■ PROBLEM ■
In the data below, one line contains "Instruction: Tap the" and a later one contains "Viewport: 1693px width, 654px height.". Print both, with every line between them, exactly and alone.

■ SOURCE MATERIAL ■
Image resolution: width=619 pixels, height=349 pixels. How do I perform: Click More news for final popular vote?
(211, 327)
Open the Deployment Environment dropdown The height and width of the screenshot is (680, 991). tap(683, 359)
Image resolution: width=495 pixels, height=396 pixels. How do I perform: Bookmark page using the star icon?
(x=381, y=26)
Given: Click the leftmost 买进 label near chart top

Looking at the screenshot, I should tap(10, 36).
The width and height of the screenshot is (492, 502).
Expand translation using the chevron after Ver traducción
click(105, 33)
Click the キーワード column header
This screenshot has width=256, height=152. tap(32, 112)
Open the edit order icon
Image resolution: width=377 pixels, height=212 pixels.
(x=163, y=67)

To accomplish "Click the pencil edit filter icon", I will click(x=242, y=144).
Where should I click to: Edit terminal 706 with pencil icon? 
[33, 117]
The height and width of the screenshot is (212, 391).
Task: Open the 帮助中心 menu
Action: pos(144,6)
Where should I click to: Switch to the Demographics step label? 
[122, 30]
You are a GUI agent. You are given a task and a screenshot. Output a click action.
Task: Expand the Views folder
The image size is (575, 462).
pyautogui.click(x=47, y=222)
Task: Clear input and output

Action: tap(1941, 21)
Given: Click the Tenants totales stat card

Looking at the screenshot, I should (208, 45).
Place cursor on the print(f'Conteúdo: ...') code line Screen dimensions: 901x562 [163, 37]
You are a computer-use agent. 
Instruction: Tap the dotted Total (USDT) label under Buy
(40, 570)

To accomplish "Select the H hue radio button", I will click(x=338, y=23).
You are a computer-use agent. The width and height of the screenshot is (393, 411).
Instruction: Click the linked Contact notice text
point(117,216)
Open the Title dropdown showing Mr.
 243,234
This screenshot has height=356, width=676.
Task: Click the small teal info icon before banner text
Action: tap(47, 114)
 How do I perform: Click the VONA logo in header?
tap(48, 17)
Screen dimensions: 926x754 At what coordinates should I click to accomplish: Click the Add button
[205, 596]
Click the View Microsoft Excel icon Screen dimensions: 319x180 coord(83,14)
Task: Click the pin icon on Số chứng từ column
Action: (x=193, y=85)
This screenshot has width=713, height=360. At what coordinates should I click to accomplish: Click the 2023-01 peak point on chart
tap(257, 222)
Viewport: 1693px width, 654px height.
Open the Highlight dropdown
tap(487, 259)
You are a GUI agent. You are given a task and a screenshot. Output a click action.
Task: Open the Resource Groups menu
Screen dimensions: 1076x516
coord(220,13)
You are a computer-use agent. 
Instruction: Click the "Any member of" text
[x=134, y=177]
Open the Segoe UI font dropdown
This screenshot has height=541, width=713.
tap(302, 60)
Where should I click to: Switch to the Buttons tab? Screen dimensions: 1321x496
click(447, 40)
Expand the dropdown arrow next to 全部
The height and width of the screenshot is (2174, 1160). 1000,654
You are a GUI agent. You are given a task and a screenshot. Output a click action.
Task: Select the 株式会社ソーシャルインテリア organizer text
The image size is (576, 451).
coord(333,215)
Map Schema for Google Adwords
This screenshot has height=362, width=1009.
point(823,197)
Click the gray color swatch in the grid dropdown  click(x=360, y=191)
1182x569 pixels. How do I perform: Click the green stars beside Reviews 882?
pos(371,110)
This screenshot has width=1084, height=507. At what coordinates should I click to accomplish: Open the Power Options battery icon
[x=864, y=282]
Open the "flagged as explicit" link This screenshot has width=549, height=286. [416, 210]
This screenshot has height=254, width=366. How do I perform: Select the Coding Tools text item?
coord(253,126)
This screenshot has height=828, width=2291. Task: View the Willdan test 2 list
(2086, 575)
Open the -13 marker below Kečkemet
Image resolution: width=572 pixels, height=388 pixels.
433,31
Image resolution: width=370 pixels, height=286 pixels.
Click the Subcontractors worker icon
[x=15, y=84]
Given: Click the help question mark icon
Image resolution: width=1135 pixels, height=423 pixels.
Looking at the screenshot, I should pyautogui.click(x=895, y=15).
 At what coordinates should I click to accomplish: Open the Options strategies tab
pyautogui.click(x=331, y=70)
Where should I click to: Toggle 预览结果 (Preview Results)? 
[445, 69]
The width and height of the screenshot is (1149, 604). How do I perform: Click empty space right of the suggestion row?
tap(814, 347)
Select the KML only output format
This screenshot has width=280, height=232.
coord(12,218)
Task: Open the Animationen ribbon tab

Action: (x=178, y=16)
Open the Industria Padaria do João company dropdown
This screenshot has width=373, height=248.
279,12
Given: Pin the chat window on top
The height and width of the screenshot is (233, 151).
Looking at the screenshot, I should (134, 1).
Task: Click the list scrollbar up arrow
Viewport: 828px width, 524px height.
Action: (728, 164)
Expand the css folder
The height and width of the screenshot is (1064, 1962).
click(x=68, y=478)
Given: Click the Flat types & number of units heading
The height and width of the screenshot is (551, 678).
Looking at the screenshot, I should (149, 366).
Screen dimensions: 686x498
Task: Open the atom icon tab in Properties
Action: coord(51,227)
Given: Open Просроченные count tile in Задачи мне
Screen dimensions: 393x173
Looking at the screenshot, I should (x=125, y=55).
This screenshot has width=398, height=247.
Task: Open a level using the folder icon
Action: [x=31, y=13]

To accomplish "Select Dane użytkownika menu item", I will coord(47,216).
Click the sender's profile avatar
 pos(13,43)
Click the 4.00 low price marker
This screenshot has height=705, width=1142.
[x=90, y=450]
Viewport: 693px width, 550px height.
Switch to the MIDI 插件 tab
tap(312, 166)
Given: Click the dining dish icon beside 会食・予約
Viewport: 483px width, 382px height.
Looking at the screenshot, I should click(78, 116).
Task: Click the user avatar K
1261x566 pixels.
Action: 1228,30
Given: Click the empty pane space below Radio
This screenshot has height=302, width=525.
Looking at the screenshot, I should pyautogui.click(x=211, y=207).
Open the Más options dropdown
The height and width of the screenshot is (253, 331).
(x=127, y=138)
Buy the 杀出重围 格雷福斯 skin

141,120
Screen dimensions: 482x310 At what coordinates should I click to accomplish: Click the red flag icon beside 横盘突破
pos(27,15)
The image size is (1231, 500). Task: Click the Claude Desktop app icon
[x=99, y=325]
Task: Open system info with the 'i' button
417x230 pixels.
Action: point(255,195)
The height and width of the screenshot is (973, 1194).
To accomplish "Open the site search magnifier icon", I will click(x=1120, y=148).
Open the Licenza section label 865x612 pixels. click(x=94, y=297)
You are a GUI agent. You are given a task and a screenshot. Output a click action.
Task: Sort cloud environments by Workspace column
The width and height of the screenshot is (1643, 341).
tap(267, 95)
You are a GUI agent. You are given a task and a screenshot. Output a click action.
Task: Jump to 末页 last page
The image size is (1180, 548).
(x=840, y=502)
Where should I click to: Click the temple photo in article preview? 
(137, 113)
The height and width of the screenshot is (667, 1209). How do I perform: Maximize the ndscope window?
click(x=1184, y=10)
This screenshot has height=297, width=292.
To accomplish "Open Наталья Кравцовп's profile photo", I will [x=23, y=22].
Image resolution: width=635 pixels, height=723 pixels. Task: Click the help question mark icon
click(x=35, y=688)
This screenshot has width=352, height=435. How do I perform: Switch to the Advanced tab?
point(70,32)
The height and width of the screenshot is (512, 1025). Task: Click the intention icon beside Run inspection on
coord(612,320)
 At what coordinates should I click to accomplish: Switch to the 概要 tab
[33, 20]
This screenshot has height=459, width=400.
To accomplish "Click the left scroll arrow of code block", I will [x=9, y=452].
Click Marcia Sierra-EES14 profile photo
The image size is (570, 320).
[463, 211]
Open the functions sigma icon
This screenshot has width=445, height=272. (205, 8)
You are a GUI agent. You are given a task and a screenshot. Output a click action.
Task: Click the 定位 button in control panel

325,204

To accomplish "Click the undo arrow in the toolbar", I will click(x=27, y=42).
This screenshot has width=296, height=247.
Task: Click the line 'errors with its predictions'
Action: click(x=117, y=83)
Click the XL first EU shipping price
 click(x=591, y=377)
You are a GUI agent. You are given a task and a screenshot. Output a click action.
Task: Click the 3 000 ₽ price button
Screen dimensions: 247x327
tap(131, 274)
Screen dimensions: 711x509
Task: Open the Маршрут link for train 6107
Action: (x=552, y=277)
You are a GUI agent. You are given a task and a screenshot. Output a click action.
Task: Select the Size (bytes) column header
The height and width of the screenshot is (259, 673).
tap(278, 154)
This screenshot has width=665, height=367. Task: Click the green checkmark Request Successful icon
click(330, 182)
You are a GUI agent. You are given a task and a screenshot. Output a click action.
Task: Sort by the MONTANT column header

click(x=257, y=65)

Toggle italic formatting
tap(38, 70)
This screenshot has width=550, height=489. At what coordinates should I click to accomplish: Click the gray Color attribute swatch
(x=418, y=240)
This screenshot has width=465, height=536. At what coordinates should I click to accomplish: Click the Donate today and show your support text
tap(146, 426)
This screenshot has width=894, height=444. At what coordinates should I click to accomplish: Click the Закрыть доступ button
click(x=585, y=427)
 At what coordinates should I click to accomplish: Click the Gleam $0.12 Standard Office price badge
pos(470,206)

■ REPLY ■
Instruction: Tap the dotted Total (USDT) label under Buy
(40, 570)

To accomplish "Select the H hue radio button", I will click(x=338, y=23).
You are a computer-use agent. The width and height of the screenshot is (393, 411).
Instruction: Click the linked Contact notice text
point(117,216)
Open the Title dropdown showing Mr.
 243,234
This screenshot has height=356, width=676.
Task: Click the small teal info icon before banner text
Action: tap(47, 114)
 How do I perform: Click the VONA logo in header?
tap(48, 17)
Screen dimensions: 926x754 At what coordinates should I click to accomplish: Click the Add button
[205, 596]
Click the View Microsoft Excel icon Screen dimensions: 319x180 coord(83,14)
Task: Click the pin icon on Số chứng từ column
Action: (x=193, y=85)
This screenshot has width=713, height=360. At what coordinates should I click to accomplish: Click the 2023-01 peak point on chart
tap(257, 222)
Viewport: 1693px width, 654px height.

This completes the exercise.